Une exécution plus rapide des attaques

Parmi les vecteurs d'infection les plus utilisés, les bons vieux e-mails d'hameçonnage fonctionnent - malheureusement - toujours à merveille, aux côtés d'une contamination par rebond (par exemple par une visite sur un site web compromis et affichage d'une fenêtre de téléchargement d'un malware), ou encore des accès RDP mal sécurisés, des exploit de vulnérabilités ou encore des attaques de type supply chain. 

« Les rançongiciels sont déployés soit manuellement, soit par le biais de processus automatiques, permettant une rapide latéralisation au sein du réseau victime (cas par exemple de LockBit) », prévient l'ANSSI. « Dans l’un ou l’autre cas, l’année 2020 marque un accroissement de la rapidité d’exécution des attaquants. Par exemple, le délai entre l’infection initiale et le chiffrement d’une attaque impliquant BazarLoader et Ryuk, attribuée au cluster d’activité UNC1878, s’est réduit au cours du second semestre 2020 de quelques jours à trois heures. Concernant Pay2Key, le délai entre la latéralisation et le chiffrement peut être de l’ordre d’une heure ».

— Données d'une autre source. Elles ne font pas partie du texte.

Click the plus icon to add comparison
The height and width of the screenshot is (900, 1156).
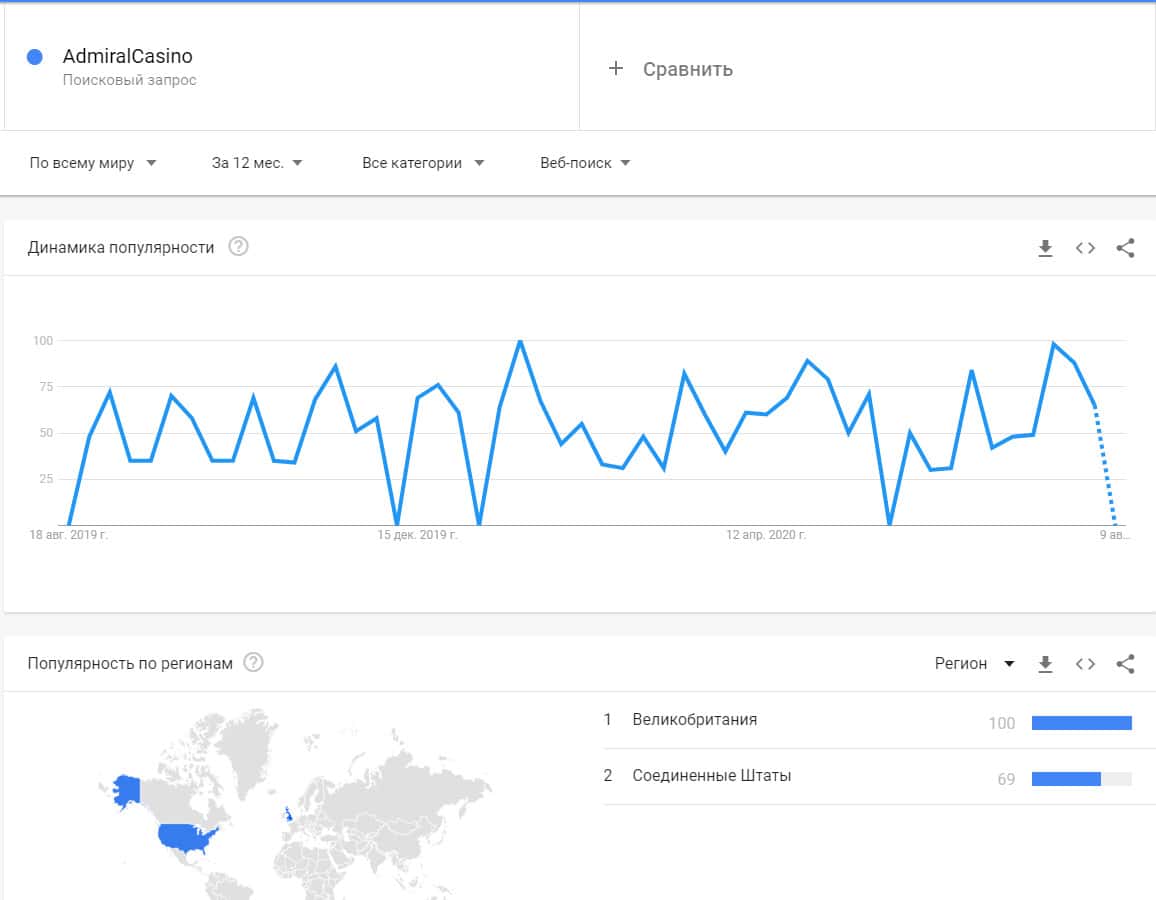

Les collectivités locales lourdement visées

Le rapport de l'Anssi dresse par ailleurs un portrait des victimes touchées par les ransomwares, montrant que toute entreprise, institution ou particulier peut indistinctement en être victime. Concernant les secteurs, les collectivités locales ont payé sur l'année écoulée un lourd tribut qui peut s'expliquer pour plusieurs raisons. A savoir un faible niveau de sécurité, un historique de rançons déjà payées par de précédentes villes, la présence de données sensibles qui constitue un levier pour payer, ou encore le fait qu'une rupture d'activité constitue un impact social et politique sans doute trop dur à assumer. Parmi les autres secteurs touchés, l'agence indique également ceux de l'éducation, de la santé ou encore des entreprises de services numériques. 

« Les attaques à l’encontre d’ESN illustrent le danger d’un impact systémique des rançongiciels qui, en ciblant des entreprises sous-traitantes ou clés d’un secteur d’activité, pourraient être amenées un jour à déstabiliser plusieurs grands groupes (supply chain attack), un pan d’activité économique entier (rupture dans l’approvisionnement de matière première par exemple) ou encore une zone géographique spécifique », prévient l'ANSSI.